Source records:
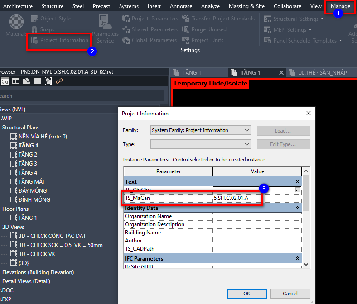Open Project Information in the ribbon
Viewport: 357px width, 304px height.
point(59,40)
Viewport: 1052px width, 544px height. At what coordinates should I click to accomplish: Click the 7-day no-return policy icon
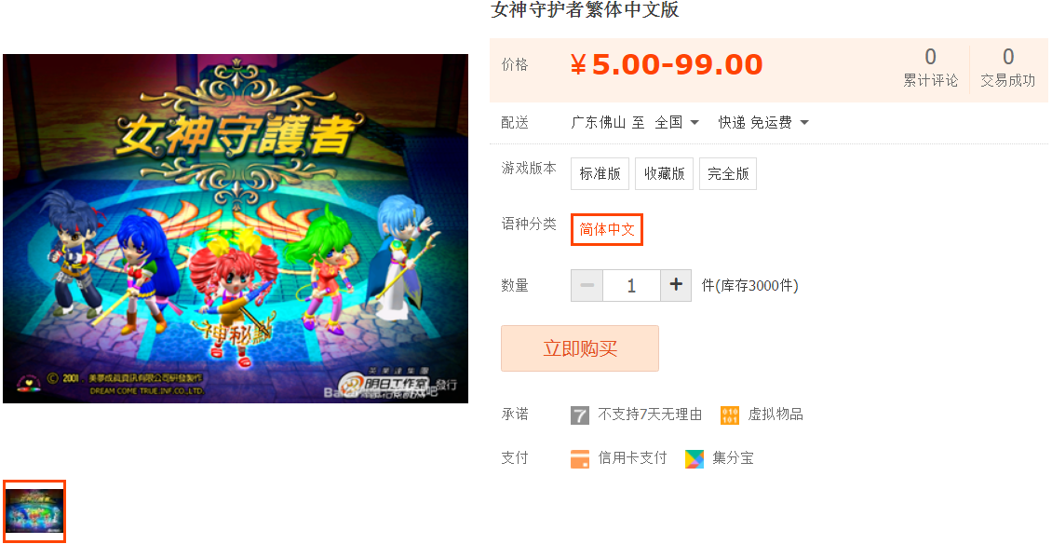[580, 415]
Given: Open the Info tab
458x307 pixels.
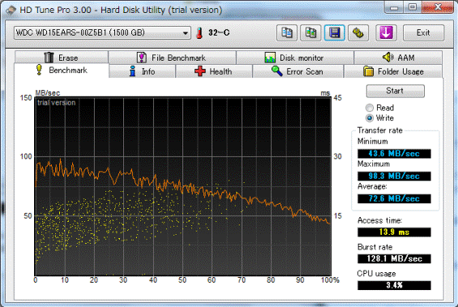Looking at the screenshot, I should (x=142, y=71).

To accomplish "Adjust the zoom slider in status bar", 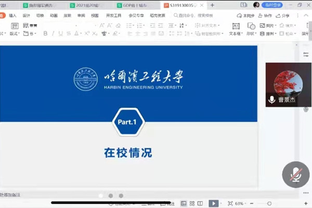I will point(269,203).
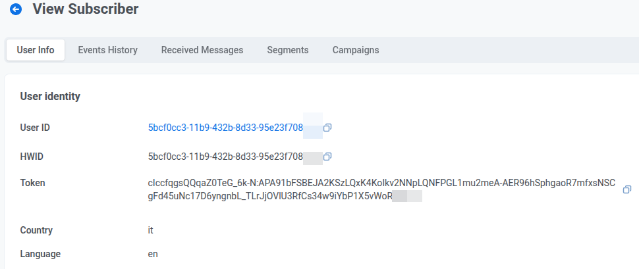
Task: Click the Country field label
Action: click(x=36, y=230)
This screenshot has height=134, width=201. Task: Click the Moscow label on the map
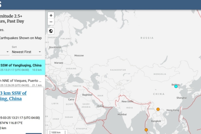coord(79,55)
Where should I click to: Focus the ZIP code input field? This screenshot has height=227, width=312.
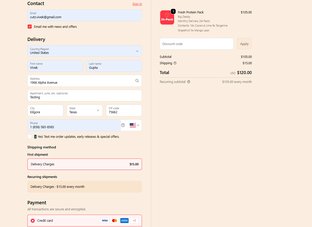click(124, 110)
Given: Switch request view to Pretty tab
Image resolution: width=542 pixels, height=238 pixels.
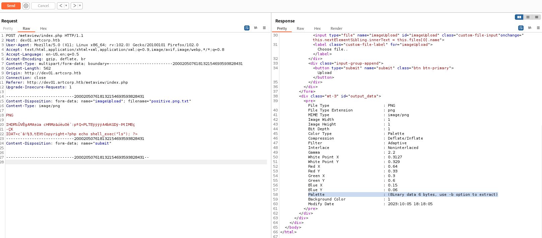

> Required work:
Take the records above from the line with "Given: Switch request view to Pretty tab" down to their last line and please copy those lines exactly, without the pictures.

> Solution to this task:
Given: Switch request view to Pretty tab
Image resolution: width=542 pixels, height=238 pixels.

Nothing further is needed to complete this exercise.